* [WHAT YOU ARE ASKED TO DO] Find every line in the listing below that contains the word "screenshot", and copy each of those lines in full.

(Screen grounding examples)

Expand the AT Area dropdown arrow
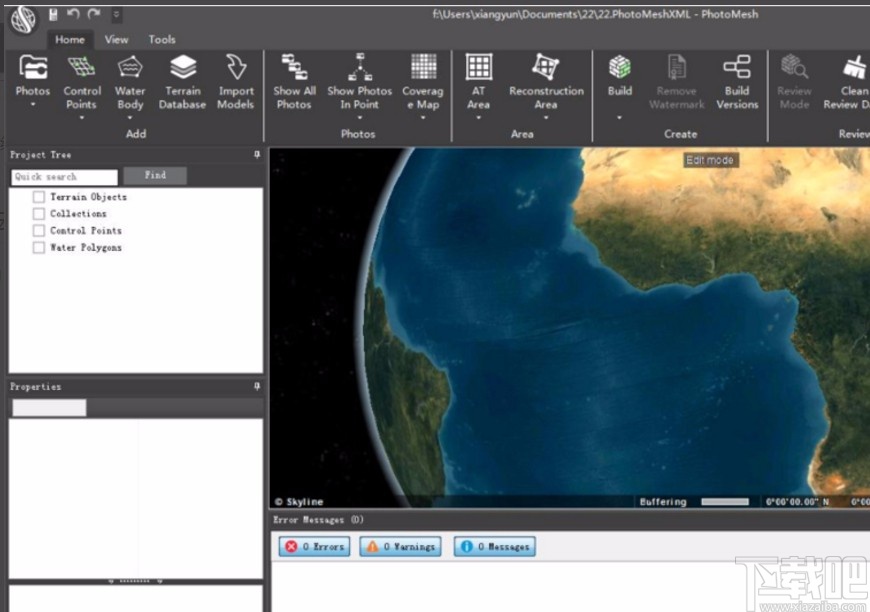 coord(479,117)
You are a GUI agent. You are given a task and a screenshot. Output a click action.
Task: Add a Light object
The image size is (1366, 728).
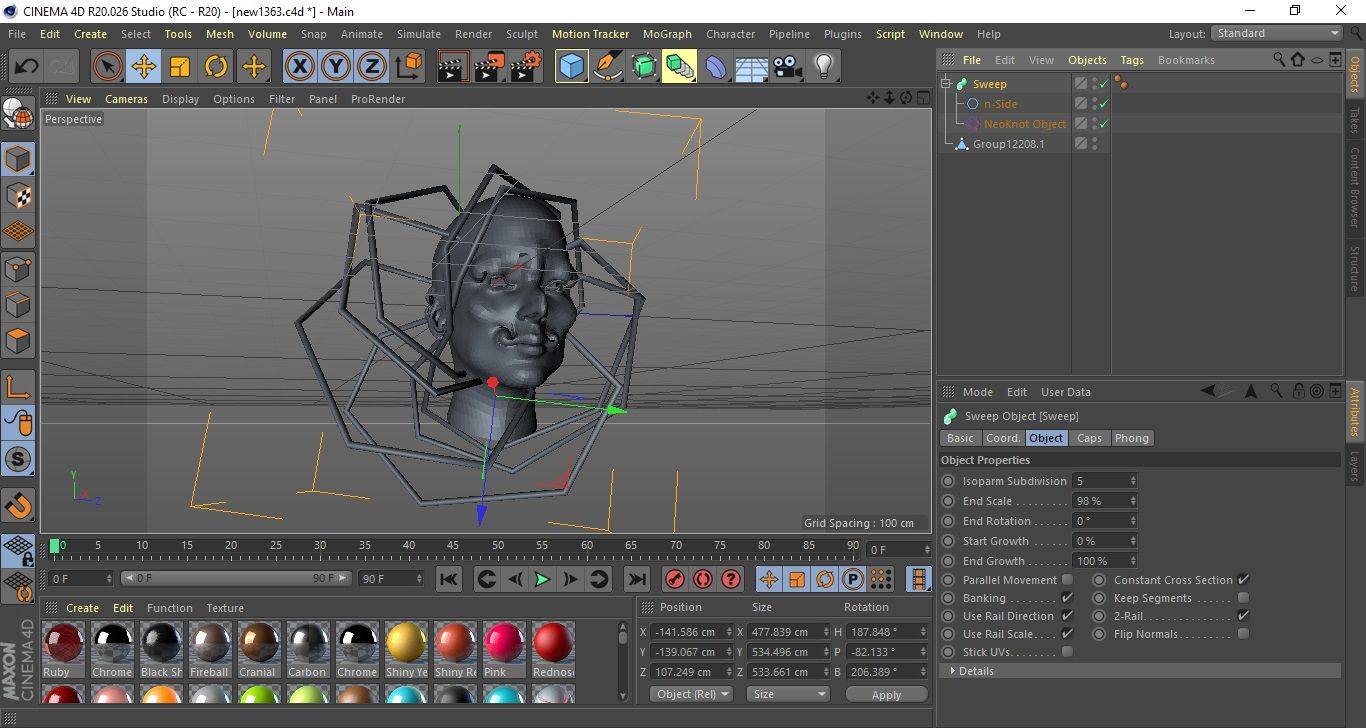coord(823,67)
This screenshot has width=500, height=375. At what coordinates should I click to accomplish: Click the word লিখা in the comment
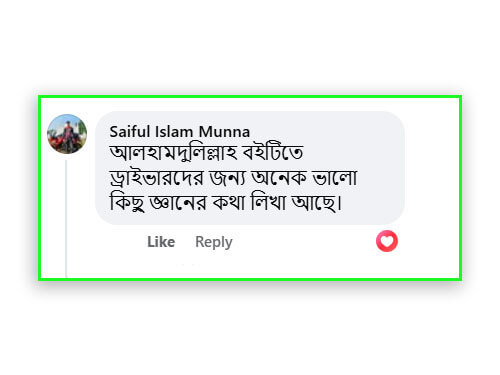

* [RESULT OF THIS TASK]
You are a GUI agent. You are given a task and a screenshot. Output a click action.
This screenshot has width=500, height=375. At what coordinates should I click to accomplish: Click the word লিখা in the comment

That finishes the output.